Recently generated BAM files are read-group-specific. The more read groups per BAM files the smaller the files will be with respect to the total sample. This a reason why the sorting is done at a read-group-specific BAM file: the  smaller files the better, as multiple jobs can run at the same time. However, the main reason why this step is done now is that sorted BAM files are necessary for the merging of read-group-specific BAM files into sample BAM files.

A index file (BAI) for each BAM is also created as part of this process.

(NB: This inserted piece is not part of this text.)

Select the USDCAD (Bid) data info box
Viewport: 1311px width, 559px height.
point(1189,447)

Sambamba with sorting options can be used in bash as follows:

In [None]:
/cluster/work/pausch/group_bin/sambamba_v0.6.6 sort -t 6 --out {output.sorted_BAM} {input.BAM}

#### Merging read-group-specific BAM files into sample-specific BAM files

As mentioned within the documentation, splitting the FASTQ files into read-group-specific FASTQ files is a workaround to allow the alignment and sorting of the BAM files. However, we are interested in keeping all the read-groups together per each sample and eventually obtaining a BAM files for each sample. Therefore, we need now to merge all the read-group-specific BAM files in each sample into a single BAM files.

This can be performed as shown here (this step also generates sample-specific BAI files):

In [None]:
/cluster/work/pausch/group_bin/sambamba_v0.6.6 merge -t 6 {output} {input}

As can be seen in the command, input files need to be provided at the very end. This is due to the fact that the command will take all the files at the end and will merge them into the output. The important point is that at least 2 input files are required.

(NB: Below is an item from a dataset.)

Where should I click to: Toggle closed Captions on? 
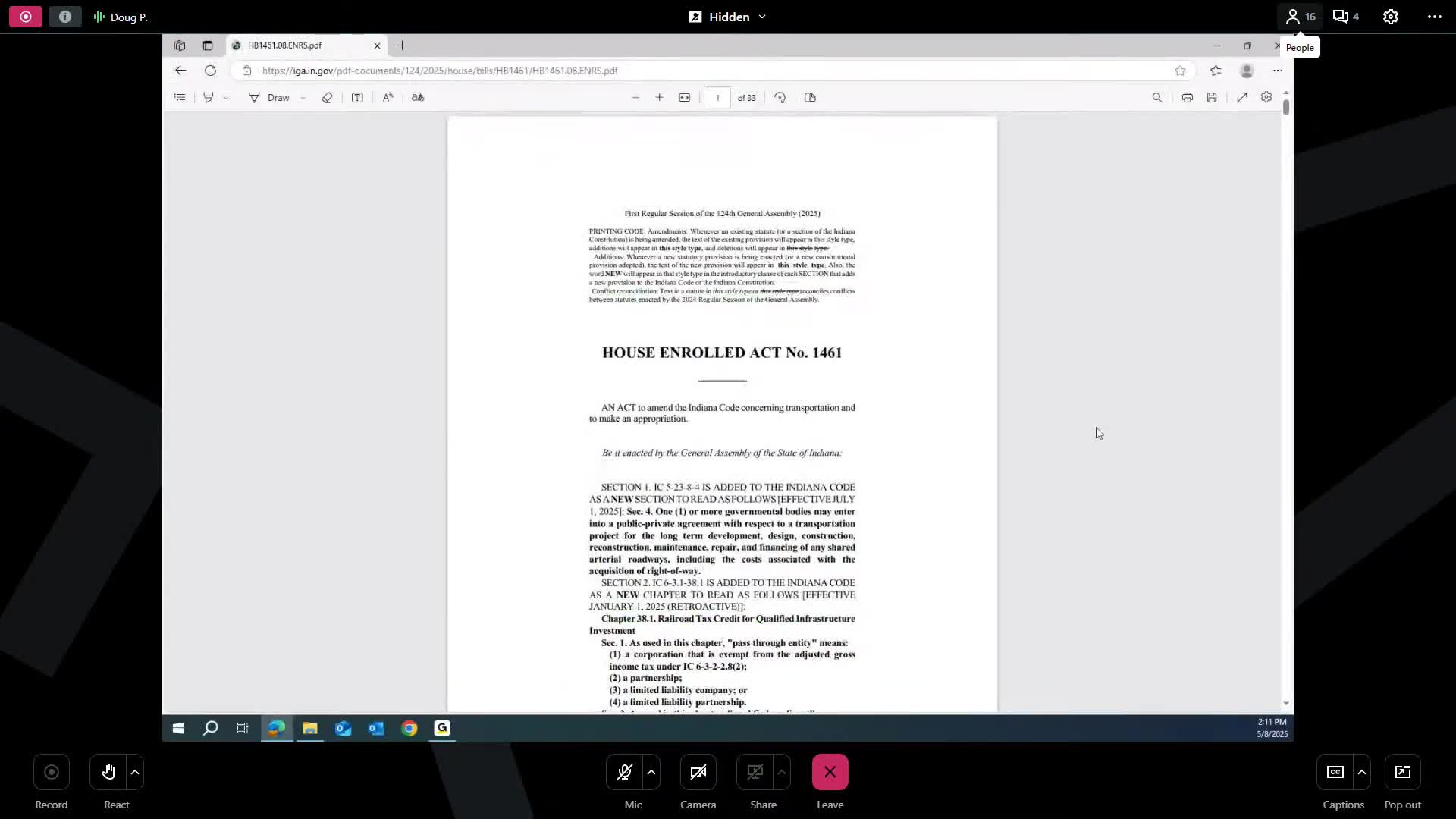pyautogui.click(x=1335, y=772)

Although the majority of the FASTQ files contained different read groups and were properly split, some of the FASTQ files were only composed by a read group. For these outstanding samples, only one BAM files is present at this point. 

This needs to be taken into account in Snakemake, so the merging action only takes places when the read group number is more than one. The if rule we designed is the following:

In [None]:
run:
        if len(input) == 1:
            shell("mv {input} {output} \n" + "mv {input}.bai {output}.bai")
        else:
            shell(SAMBAMBA + " merge -t 6 {output} {input}")

#### Stats at a glance

Once the sample-specific BAM and BAI files are obtained, we might want to take a look at the details. Sambamba is also a good tool for generating a report including this stats.

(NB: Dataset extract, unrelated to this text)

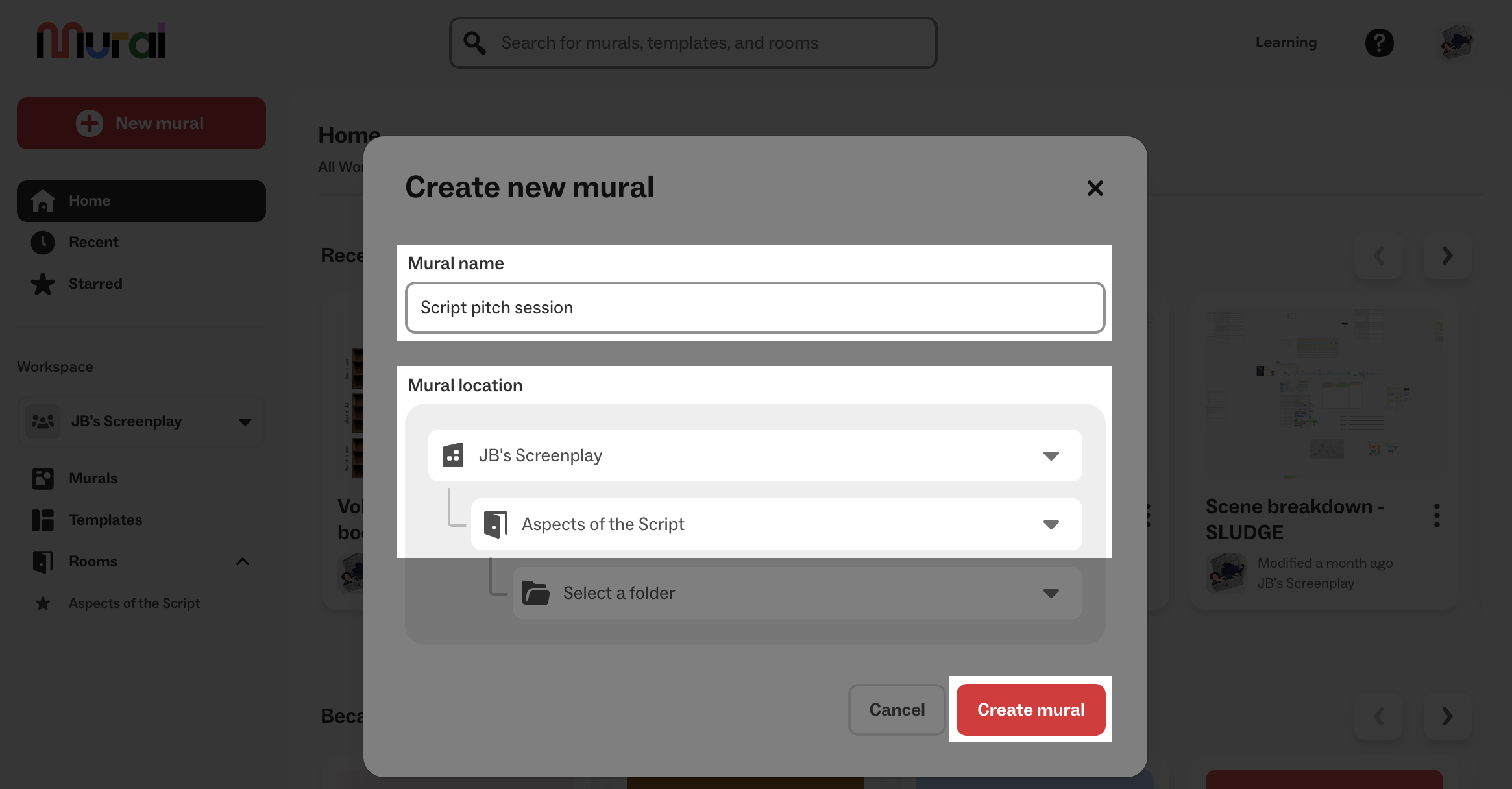The image size is (1512, 789).
Task: Click the Mural logo
Action: click(101, 40)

This command can be run like:

In [None]:
/cluster/work/pausch/group_bin/sambamba_v0.6.6 flagstat -t 3 --nthreads 10 {input.BAM} > {output.Stats}

And the resulting report looks like:

In [1]:
cat /cluster/work/pausch/temp_scratch/audald/best_assembly/sorted_alignment/Angus/BSWCHEF120127770289/BSWCHEF120127770289.stats

936027873 + 0 in total (QC-passed reads + QC-failed reads)
4211599 + 0 secondary
0 + 0 supplementary
66950199 + 0 duplicates
931920065 + 0 mapped (99.56%:N/A)
931816274 + 0 paired in sequencing
465908137 + 0 read1
465908137 + 0 read2
909222300 + 0 properly paired (97.58%:N/A)
927239830 + 0 with itself and mate mapped
468636 + 0 singletons (0.05%:N/A)
16171804 + 0 with mate mapped to a different chr
8047353 + 0 with mate mapped to a different chr (mapQ>=5)


Two different stats reports are run for each sample within this workflow:
- The first one straight after the merging, as documented in this notebook
- The second one is the very last step and is run once [Picard tools](Picard_tools.ipynb) are applied

#### Sambamba in Snakemake

Overall, the parameters and the actual running within Snakemake can be seen in the following files: ([Snakefile](Snakemake/Snakefile.py), [Configuration details](Snakemake/config.yaml) and [Cluster details](Snakemake/cluster.json)).